■ What you have to do ■
Can you copy every line of the records below without changing anything?

(Records pointing to text and elements)
+ + + + +
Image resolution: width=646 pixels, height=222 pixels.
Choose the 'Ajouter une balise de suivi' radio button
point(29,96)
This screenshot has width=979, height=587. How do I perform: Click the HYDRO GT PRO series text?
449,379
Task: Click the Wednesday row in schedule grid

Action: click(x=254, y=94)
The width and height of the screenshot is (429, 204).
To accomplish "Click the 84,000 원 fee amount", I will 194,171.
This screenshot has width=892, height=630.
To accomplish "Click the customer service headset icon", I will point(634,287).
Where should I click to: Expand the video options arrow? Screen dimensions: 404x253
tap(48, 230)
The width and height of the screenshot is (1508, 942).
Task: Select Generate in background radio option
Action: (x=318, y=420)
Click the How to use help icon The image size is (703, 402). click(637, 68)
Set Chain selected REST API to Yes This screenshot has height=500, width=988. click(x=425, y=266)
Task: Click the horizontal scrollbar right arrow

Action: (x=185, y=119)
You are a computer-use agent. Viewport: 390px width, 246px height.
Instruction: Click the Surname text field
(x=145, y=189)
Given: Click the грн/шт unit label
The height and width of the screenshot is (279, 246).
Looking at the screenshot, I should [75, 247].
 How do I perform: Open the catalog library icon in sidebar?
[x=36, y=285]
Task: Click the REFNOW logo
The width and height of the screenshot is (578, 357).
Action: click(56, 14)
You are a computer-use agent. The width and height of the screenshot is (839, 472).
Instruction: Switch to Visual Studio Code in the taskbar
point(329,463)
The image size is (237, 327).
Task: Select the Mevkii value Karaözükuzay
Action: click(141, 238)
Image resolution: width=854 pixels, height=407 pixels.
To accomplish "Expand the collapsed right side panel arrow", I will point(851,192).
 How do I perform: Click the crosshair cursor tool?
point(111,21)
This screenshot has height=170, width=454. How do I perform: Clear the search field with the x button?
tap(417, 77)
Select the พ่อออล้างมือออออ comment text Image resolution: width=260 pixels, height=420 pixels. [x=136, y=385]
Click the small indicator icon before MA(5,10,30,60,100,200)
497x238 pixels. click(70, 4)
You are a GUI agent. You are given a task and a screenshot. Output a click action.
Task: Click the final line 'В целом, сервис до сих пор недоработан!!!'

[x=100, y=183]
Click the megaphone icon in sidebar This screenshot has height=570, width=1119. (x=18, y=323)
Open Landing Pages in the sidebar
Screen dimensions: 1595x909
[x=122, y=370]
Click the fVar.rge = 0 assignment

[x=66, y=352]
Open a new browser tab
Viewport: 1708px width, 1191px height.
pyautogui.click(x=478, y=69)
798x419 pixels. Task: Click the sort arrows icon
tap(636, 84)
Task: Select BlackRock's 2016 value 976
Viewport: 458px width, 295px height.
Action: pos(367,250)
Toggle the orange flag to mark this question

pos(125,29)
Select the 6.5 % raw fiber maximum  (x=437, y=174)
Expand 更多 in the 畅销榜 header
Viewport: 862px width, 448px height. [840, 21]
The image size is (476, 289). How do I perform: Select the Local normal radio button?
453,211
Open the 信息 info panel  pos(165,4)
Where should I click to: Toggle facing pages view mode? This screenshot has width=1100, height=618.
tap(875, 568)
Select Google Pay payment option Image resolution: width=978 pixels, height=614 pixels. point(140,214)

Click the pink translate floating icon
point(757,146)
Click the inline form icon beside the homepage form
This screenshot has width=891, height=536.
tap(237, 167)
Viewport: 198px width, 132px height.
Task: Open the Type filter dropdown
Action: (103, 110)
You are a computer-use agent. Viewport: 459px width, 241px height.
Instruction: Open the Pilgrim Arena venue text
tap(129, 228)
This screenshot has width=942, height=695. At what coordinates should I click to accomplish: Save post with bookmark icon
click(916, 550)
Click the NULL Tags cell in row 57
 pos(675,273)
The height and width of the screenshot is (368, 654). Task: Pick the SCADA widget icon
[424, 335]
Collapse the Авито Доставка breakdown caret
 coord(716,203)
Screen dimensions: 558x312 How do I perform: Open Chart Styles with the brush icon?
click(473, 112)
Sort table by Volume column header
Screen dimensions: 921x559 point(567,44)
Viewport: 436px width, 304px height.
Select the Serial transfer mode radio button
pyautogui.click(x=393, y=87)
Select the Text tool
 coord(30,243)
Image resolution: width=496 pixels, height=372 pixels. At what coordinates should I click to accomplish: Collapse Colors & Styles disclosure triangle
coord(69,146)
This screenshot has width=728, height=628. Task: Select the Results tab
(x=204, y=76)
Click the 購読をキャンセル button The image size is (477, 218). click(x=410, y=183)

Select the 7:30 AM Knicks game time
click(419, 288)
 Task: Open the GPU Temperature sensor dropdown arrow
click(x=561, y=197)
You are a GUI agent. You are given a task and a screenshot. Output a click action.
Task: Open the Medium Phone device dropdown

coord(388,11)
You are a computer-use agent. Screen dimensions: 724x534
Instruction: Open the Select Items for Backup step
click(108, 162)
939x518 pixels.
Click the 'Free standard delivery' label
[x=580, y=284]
+ + + + +
■ Problem solution ■
Image resolution: width=646 pixels, height=222 pixels.
Choose the 'Ajouter une balise de suivi' radio button
point(29,96)
This screenshot has width=979, height=587. How do I perform: Click the HYDRO GT PRO series text?
449,379
Task: Click the Wednesday row in schedule grid

Action: click(x=254, y=94)
The width and height of the screenshot is (429, 204).
To accomplish "Click the 84,000 원 fee amount", I will 194,171.
This screenshot has width=892, height=630.
To accomplish "Click the customer service headset icon", I will point(634,287).
Where should I click to: Expand the video options arrow? Screen dimensions: 404x253
tap(48, 230)
The width and height of the screenshot is (1508, 942).
Task: Select Generate in background radio option
Action: (x=318, y=420)
Click the How to use help icon The image size is (703, 402). click(637, 68)
Set Chain selected REST API to Yes This screenshot has height=500, width=988. click(x=425, y=266)
Task: Click the horizontal scrollbar right arrow

Action: (x=185, y=119)
You are a computer-use agent. Viewport: 390px width, 246px height.
Instruction: Click the Surname text field
(x=145, y=189)
Given: Click the грн/шт unit label
The height and width of the screenshot is (279, 246).
Looking at the screenshot, I should [75, 247].
 How do I perform: Open the catalog library icon in sidebar?
[x=36, y=285]
Task: Click the REFNOW logo
The width and height of the screenshot is (578, 357).
Action: click(56, 14)
You are a computer-use agent. The width and height of the screenshot is (839, 472).
Instruction: Switch to Visual Studio Code in the taskbar
point(329,463)
The image size is (237, 327).
Task: Select the Mevkii value Karaözükuzay
Action: click(141, 238)
Image resolution: width=854 pixels, height=407 pixels.
To accomplish "Expand the collapsed right side panel arrow", I will point(851,192).
 How do I perform: Click the crosshair cursor tool?
point(111,21)
This screenshot has height=170, width=454. How do I perform: Clear the search field with the x button?
tap(417, 77)
Select the พ่อออล้างมือออออ comment text Image resolution: width=260 pixels, height=420 pixels. [x=136, y=385]
Click the small indicator icon before MA(5,10,30,60,100,200)
497x238 pixels. click(70, 4)
You are a GUI agent. You are given a task and a screenshot. Output a click action.
Task: Click the final line 'В целом, сервис до сих пор недоработан!!!'

[x=100, y=183]
Click the megaphone icon in sidebar This screenshot has height=570, width=1119. (x=18, y=323)
Open Landing Pages in the sidebar
Screen dimensions: 1595x909
[x=122, y=370]
Click the fVar.rge = 0 assignment

[x=66, y=352]
Open a new browser tab
Viewport: 1708px width, 1191px height.
pyautogui.click(x=478, y=69)
798x419 pixels. Task: Click the sort arrows icon
tap(636, 84)
Task: Select BlackRock's 2016 value 976
Viewport: 458px width, 295px height.
Action: pos(367,250)
Toggle the orange flag to mark this question

pos(125,29)
Select the 6.5 % raw fiber maximum  (x=437, y=174)
Expand 更多 in the 畅销榜 header
Viewport: 862px width, 448px height. [840, 21]
The image size is (476, 289). How do I perform: Select the Local normal radio button?
453,211
Open the 信息 info panel  pos(165,4)
Where should I click to: Toggle facing pages view mode? This screenshot has width=1100, height=618.
tap(875, 568)
Select Google Pay payment option Image resolution: width=978 pixels, height=614 pixels. point(140,214)

Click the pink translate floating icon
point(757,146)
Click the inline form icon beside the homepage form
This screenshot has width=891, height=536.
tap(237, 167)
Viewport: 198px width, 132px height.
Task: Open the Type filter dropdown
Action: (103, 110)
You are a computer-use agent. Viewport: 459px width, 241px height.
Instruction: Open the Pilgrim Arena venue text
tap(129, 228)
This screenshot has width=942, height=695. At what coordinates should I click to accomplish: Save post with bookmark icon
click(916, 550)
Click the NULL Tags cell in row 57
 pos(675,273)
The height and width of the screenshot is (368, 654). Task: Pick the SCADA widget icon
[424, 335]
Collapse the Авито Доставка breakdown caret
 coord(716,203)
Screen dimensions: 558x312 How do I perform: Open Chart Styles with the brush icon?
click(473, 112)
Sort table by Volume column header
Screen dimensions: 921x559 point(567,44)
Viewport: 436px width, 304px height.
Select the Serial transfer mode radio button
pyautogui.click(x=393, y=87)
Select the Text tool
 coord(30,243)
Image resolution: width=496 pixels, height=372 pixels. At what coordinates should I click to accomplish: Collapse Colors & Styles disclosure triangle
coord(69,146)
This screenshot has width=728, height=628. Task: Select the Results tab
(x=204, y=76)
Click the 購読をキャンセル button The image size is (477, 218). click(x=410, y=183)

Select the 7:30 AM Knicks game time
click(419, 288)
 Task: Open the GPU Temperature sensor dropdown arrow
click(x=561, y=197)
You are a GUI agent. You are given a task and a screenshot. Output a click action.
Task: Open the Medium Phone device dropdown

coord(388,11)
You are a computer-use agent. Screen dimensions: 724x534
Instruction: Open the Select Items for Backup step
click(108, 162)
939x518 pixels.
Click the 'Free standard delivery' label
[x=580, y=284]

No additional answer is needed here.